In 1887 the club won the Manchester Senior Cup. The club twice had to replay ties which it had won. In the First Round, West Manchester beat Denton F.C. 2–0, in extra time, before 5000 spectators at their Brooks's Bar ground. A replay was ordered (because West Manchester had originally refused to play extra-time) at Pendleton Olympic and this time they won 3–0.

In the second round, the club beat Manchester F.C. 5–2, but was disqualified because some of its players did not meet residency requirements; on appeal, the Manchester FA ordered a replay. Manchester F.C. refused to participate, so West Manchester went through to the Quarter Final, beating Stalybridge St George's 14–0.

West Manchester then beat Hurst 2–0 in the Semi-Final, the result considered "a bit of a fluke", before coming from behind to beat Newton Heath 2–1 in the Final with goals from Tomlinson and Bolton, in what was both considered a surprise and against the run of play.

===FA Cup and Lancashire League===

The following season the club entered the FA Cup for the first time, drawn away to Fleetwood Rangers in the First Round. At 3pm, the time of the scheduled kick-off, the club had not arrived, so Fleetwood kicked off, scored, and claimed the tie. West Manchester arrived at 4pm and Fleetwood Rangers agreed to play, but only under protest as they had already claimed the tie. The point was moot as Rangers came from behind to win 4–1. The club suffered a blow late in the season, after protests and counter-protests in relation to a quarter-final Lancashire Junior Cup tie with fierce rival Denton, which West had won 5–2 in a replay at Denton, the upshot being both clubs were disqualified, and West's J. Lowe suspended for not fulfilling the local residency requirement - the sole consolation for West was that the Lancashire FA ordered Denton to pay half of the replay gate money (£52) to West, which Denton was claiming as "stand money".

West Manchester made only one appearance in the main draw of the FA Cup competition. In the 1888–89 FA Cup qualifying rounds, the club appeared to have caused a major shock, by beating Bolton Wanderers (albeit their reserve side) in the Second Round; the match had ended 0–0, but the referee ordered the clubs to play 30 minutes of extra time. However it was called off because of darkness after 24 mins, with West Manchester 1–0 up. Bolton protested, chiefly on the grounds that the reason for the match not finishing was due to West Manchester's late arrival, and the FA ordered a replay at Bolton. At the second time of asking, Bolton Wanderers won 9–0, although this time West Manchester had also sent their Reserve side, then known as the "Swifts", as like the Wanderers, the first XI was engaged in league action.

When the Football League, the Combination, and the Football Alliance all started, West Manchester did not apply to join any of them, unlike rival clubs Newton Heath and Ardwick.
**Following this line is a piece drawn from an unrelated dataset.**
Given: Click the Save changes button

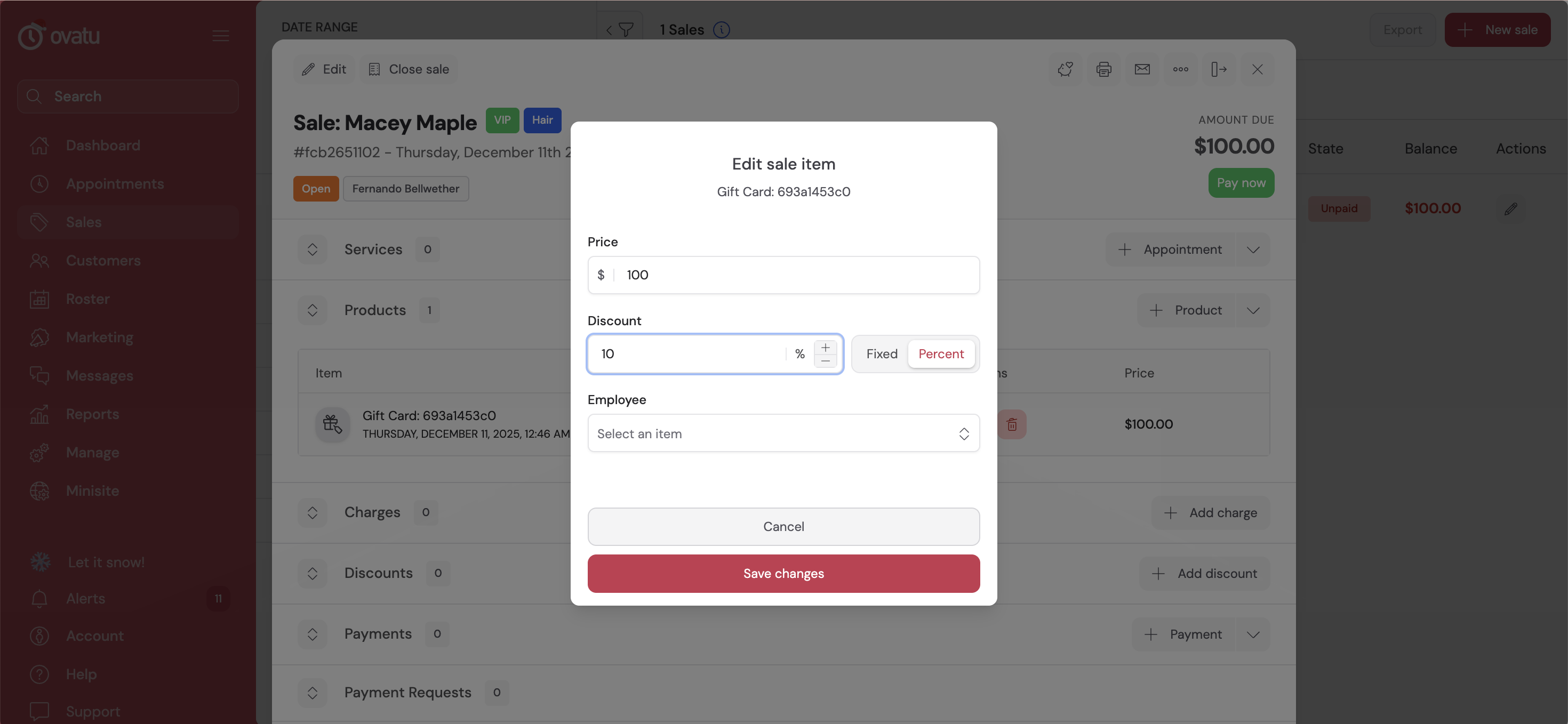Looking at the screenshot, I should pos(783,573).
As both clubs were accepted into national competitions, West Manchester focussed on the regional game, and joined the Lancashire League. The club rarely finished in the top half and with the focus on the national game, playing in a regional league as a professional club proved impossible. In its final season (1896–97) the club struggled to field a team - and in the final match with Stockport County, West Manchester could only field 10 men.

After one final friendly match, post to the club secretary was being returned as unclaimed, and the club was de facto defunct.

==Colours==

The club originally played in white. At the start of the 1888–89 season the club adopted black and white vertically striped shirts, and by 1890–91 it had adopted red and white stripes, retaining the plain white as a change jersey.

==Ground==

The club played at the Hullard Hall ground, at Brooks's Bar in the Old Trafford area of Manchester for its entire existence.